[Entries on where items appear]
* START *
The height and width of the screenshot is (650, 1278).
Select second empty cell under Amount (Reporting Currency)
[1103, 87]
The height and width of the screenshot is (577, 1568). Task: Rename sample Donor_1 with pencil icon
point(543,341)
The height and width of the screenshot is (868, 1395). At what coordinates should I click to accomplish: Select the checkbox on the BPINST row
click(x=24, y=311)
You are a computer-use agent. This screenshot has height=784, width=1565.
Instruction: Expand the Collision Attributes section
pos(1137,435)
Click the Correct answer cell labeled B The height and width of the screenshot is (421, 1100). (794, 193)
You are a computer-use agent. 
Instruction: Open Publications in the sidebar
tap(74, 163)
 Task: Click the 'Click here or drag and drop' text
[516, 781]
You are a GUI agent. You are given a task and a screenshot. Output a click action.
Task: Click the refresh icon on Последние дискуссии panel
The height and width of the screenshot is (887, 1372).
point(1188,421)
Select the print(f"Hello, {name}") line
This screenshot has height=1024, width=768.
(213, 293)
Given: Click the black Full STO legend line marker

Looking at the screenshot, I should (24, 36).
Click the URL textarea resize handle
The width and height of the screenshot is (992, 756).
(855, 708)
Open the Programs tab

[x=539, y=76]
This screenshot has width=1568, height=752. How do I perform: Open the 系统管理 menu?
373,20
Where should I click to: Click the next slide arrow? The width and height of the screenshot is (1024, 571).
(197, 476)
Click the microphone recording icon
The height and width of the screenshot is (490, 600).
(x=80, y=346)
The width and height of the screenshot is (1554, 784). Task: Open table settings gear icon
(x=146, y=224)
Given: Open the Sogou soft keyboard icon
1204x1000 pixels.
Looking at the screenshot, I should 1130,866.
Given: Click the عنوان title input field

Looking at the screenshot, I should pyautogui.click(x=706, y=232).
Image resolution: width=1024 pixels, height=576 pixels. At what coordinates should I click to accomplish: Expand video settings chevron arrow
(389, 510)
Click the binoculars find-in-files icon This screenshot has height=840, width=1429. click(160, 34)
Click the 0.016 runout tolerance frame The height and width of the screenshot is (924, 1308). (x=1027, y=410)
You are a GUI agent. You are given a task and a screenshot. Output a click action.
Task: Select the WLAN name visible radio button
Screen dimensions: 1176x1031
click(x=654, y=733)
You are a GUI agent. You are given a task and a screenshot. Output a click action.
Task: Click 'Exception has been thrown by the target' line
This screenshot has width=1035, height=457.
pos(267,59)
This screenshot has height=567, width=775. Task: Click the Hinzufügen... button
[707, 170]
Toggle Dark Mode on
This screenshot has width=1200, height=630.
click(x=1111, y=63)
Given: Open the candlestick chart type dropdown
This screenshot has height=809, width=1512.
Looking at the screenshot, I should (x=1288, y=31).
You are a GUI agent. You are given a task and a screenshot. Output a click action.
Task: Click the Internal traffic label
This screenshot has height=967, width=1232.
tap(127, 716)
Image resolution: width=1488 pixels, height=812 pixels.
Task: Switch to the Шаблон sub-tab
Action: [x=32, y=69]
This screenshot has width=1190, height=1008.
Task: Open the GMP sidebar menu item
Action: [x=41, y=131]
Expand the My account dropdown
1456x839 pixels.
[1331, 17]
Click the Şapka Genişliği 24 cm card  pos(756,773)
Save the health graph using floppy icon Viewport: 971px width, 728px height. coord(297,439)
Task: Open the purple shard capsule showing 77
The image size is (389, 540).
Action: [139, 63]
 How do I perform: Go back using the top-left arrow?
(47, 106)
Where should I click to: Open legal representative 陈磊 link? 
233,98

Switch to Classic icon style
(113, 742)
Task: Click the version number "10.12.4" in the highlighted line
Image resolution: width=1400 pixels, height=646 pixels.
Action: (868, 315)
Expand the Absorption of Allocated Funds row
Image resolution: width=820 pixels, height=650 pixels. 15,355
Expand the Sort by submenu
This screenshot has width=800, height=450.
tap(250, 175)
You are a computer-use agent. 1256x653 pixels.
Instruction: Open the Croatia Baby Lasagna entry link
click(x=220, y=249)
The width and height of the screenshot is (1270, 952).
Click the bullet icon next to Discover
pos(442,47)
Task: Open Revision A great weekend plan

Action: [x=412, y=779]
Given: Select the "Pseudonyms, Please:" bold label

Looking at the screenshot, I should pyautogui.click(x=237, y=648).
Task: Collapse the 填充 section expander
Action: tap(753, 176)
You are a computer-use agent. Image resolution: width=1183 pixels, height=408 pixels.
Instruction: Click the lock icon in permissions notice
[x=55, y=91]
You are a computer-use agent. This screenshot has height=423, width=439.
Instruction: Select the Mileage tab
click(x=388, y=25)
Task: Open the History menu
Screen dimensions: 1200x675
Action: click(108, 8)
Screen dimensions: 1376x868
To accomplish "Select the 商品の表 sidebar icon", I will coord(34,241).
* END *
[Set problem]
Could you rewrite all the entries above, replacing every "computer-use agent" with "screen-navigation assistant" and keeping everything else the same?

[Completed task]
The height and width of the screenshot is (650, 1278).
Select second empty cell under Amount (Reporting Currency)
[1103, 87]
The height and width of the screenshot is (577, 1568). Task: Rename sample Donor_1 with pencil icon
point(543,341)
The height and width of the screenshot is (868, 1395). At what coordinates should I click to accomplish: Select the checkbox on the BPINST row
click(x=24, y=311)
You are a screen-navigation assistant. This screenshot has height=784, width=1565.
Instruction: Expand the Collision Attributes section
pos(1137,435)
Click the Correct answer cell labeled B The height and width of the screenshot is (421, 1100). (794, 193)
You are a screen-navigation assistant. 
Instruction: Open Publications in the sidebar
tap(74, 163)
 Task: Click the 'Click here or drag and drop' text
[516, 781]
You are a GUI agent. You are given a task and a screenshot. Output a click action.
Task: Click the refresh icon on Последние дискуссии panel
The height and width of the screenshot is (887, 1372).
point(1188,421)
Select the print(f"Hello, {name}") line
This screenshot has height=1024, width=768.
(213, 293)
Given: Click the black Full STO legend line marker

Looking at the screenshot, I should (24, 36).
Click the URL textarea resize handle
The width and height of the screenshot is (992, 756).
(855, 708)
Open the Programs tab

[x=539, y=76]
This screenshot has width=1568, height=752. How do I perform: Open the 系统管理 menu?
373,20
Where should I click to: Click the next slide arrow? The width and height of the screenshot is (1024, 571).
(197, 476)
Click the microphone recording icon
The height and width of the screenshot is (490, 600).
(x=80, y=346)
The width and height of the screenshot is (1554, 784). Task: Open table settings gear icon
(x=146, y=224)
Given: Open the Sogou soft keyboard icon
1204x1000 pixels.
Looking at the screenshot, I should 1130,866.
Given: Click the عنوان title input field

Looking at the screenshot, I should pyautogui.click(x=706, y=232).
Image resolution: width=1024 pixels, height=576 pixels. At what coordinates should I click to accomplish: Expand video settings chevron arrow
(389, 510)
Click the binoculars find-in-files icon This screenshot has height=840, width=1429. click(160, 34)
Click the 0.016 runout tolerance frame The height and width of the screenshot is (924, 1308). (x=1027, y=410)
You are a GUI agent. You are given a task and a screenshot. Output a click action.
Task: Select the WLAN name visible radio button
Screen dimensions: 1176x1031
click(x=654, y=733)
You are a GUI agent. You are given a task and a screenshot. Output a click action.
Task: Click 'Exception has been thrown by the target' line
This screenshot has width=1035, height=457.
pos(267,59)
This screenshot has height=567, width=775. Task: Click the Hinzufügen... button
[707, 170]
Toggle Dark Mode on
This screenshot has width=1200, height=630.
click(x=1111, y=63)
Given: Open the candlestick chart type dropdown
This screenshot has height=809, width=1512.
Looking at the screenshot, I should (x=1288, y=31).
You are a GUI agent. You are given a task and a screenshot. Output a click action.
Task: Click the Internal traffic label
This screenshot has height=967, width=1232.
tap(127, 716)
Image resolution: width=1488 pixels, height=812 pixels.
Task: Switch to the Шаблон sub-tab
Action: [x=32, y=69]
This screenshot has width=1190, height=1008.
Task: Open the GMP sidebar menu item
Action: [x=41, y=131]
Expand the My account dropdown
1456x839 pixels.
[1331, 17]
Click the Şapka Genişliği 24 cm card  pos(756,773)
Save the health graph using floppy icon Viewport: 971px width, 728px height. coord(297,439)
Task: Open the purple shard capsule showing 77
The image size is (389, 540).
Action: [139, 63]
 How do I perform: Go back using the top-left arrow?
(47, 106)
Where should I click to: Open legal representative 陈磊 link? 
233,98

Switch to Classic icon style
(113, 742)
Task: Click the version number "10.12.4" in the highlighted line
Image resolution: width=1400 pixels, height=646 pixels.
Action: (868, 315)
Expand the Absorption of Allocated Funds row
Image resolution: width=820 pixels, height=650 pixels. 15,355
Expand the Sort by submenu
This screenshot has width=800, height=450.
tap(250, 175)
You are a screen-navigation assistant. 1256x653 pixels.
Instruction: Open the Croatia Baby Lasagna entry link
click(x=220, y=249)
The width and height of the screenshot is (1270, 952).
Click the bullet icon next to Discover
pos(442,47)
Task: Open Revision A great weekend plan

Action: [x=412, y=779]
Given: Select the "Pseudonyms, Please:" bold label

Looking at the screenshot, I should pyautogui.click(x=237, y=648).
Task: Collapse the 填充 section expander
Action: tap(753, 176)
You are a screen-navigation assistant. Image resolution: width=1183 pixels, height=408 pixels.
Instruction: Click the lock icon in permissions notice
[x=55, y=91]
You are a screen-navigation assistant. This screenshot has height=423, width=439.
Instruction: Select the Mileage tab
click(x=388, y=25)
Task: Open the History menu
Screen dimensions: 1200x675
Action: click(108, 8)
Screen dimensions: 1376x868
To accomplish "Select the 商品の表 sidebar icon", I will coord(34,241).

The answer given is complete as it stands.